Geopolitical Developments: China’s Achilles Heel Is Feeling The Pain

The course of equity markets depends in large part on whether confidence in China surges back and cures the supply chain problems that are halfway responsible for inflation and rising interest rates. Unfortunately I see that confidence eroding rather than rising, largely because of the selfish policies of Xi Jinping and the broader Communist Party. For the CCP to do what is right by the people they would have to focus profoundly and that isn’t possible because of the volume of domestic and foreign problems they face. Consequently I see a bearish near-term for global risk assets. The volatility risk premium is pointing to a range-bound market over the next few days, while my technical reading of key stocks in the S&P 500 is near-term bullish and intermediate-term bearish. There are several negative factors across global asset classes. Oil is pointing to stagflationary conditions. The action in currencies signifies $US strength. The US yield curve is bear flattening. Expect the S&P 500 to rise today but fall over the next few days.

The most recent headache and one that could become catastrophic for China is COVID in North Korea. Obviously the DPRK is unprepared to handle this, and should Kim Jong Un lose control of his health care system we can expect a migration out of the nation into China. That would be disastrous as China has no effective defense against COVID.

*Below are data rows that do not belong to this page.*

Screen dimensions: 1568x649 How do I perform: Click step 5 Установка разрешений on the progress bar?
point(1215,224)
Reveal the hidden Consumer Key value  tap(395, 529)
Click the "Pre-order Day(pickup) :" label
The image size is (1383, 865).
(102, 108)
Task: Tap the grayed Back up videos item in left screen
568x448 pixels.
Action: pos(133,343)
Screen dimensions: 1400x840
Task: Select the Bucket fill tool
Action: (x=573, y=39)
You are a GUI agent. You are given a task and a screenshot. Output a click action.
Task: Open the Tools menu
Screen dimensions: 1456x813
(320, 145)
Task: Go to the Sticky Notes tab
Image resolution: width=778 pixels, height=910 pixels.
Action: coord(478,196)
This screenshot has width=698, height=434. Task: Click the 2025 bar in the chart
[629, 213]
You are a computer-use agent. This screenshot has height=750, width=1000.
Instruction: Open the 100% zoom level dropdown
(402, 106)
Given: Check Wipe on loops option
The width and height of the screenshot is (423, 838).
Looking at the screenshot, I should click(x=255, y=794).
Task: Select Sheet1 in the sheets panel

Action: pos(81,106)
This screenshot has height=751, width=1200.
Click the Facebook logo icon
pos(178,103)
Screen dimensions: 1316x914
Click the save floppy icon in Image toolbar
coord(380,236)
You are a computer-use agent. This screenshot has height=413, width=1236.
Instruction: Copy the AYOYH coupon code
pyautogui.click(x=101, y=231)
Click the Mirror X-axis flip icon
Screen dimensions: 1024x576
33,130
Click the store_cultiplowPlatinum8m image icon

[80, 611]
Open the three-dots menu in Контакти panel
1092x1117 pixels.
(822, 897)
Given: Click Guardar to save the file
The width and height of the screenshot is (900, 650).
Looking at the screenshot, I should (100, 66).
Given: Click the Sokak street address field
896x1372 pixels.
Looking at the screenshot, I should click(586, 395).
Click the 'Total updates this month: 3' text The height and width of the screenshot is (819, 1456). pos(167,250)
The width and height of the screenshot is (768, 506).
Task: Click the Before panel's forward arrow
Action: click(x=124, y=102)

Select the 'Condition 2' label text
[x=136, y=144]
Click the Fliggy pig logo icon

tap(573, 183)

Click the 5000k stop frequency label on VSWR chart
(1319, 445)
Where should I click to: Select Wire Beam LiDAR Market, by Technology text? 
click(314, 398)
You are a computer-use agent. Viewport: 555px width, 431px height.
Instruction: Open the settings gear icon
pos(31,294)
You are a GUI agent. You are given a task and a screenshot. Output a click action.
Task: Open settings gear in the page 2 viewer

Thus the CCP is in a race against COVID, hoping their home-grown mRNA solution can get off the ground and into arms before domestic or DPRK-based COVID becomes endemic. I see this race itself as debilitating and eroding confidence. The key issue is China can’t manage its lockdowns well, and so any return to the lockdowns would be economically disastrous.

CNBC notes “Local authorities in China have allowed manufacturers to operate in Covid-restricted areas if the factories keep workers on-site. However, businesses have said travel restrictions have kept trucks from transporting parts between factories and customers.. Overall production of hardware could gradually resume to normal levels in June/July, with a brighter outlook for Apple’s supply chain than Android, while semiconductor would see more demand problems than supply,” Credit Suisse research analyst Edmond Huang and a team said in a report Monday.”

There are already signs the great Chinese reopening isn’t going to happen as restrictions return to Shanghai. The Chinese equity market hasn’t cracked but when it does it will help herald the bottom for the US markets, as that will mark the moment of mass and maximum pessimism. I see that at around S&P 3700, which is close by, assuming geopolitical events don’t conspire to shock the world yet again.

My current positions include a large cash position, Goldman Sachs (GS), 3M (MMM), Pfizer (PFE), Starbucks (SBUX), Titan Machinery (TITN) and the levered ETF UPRO.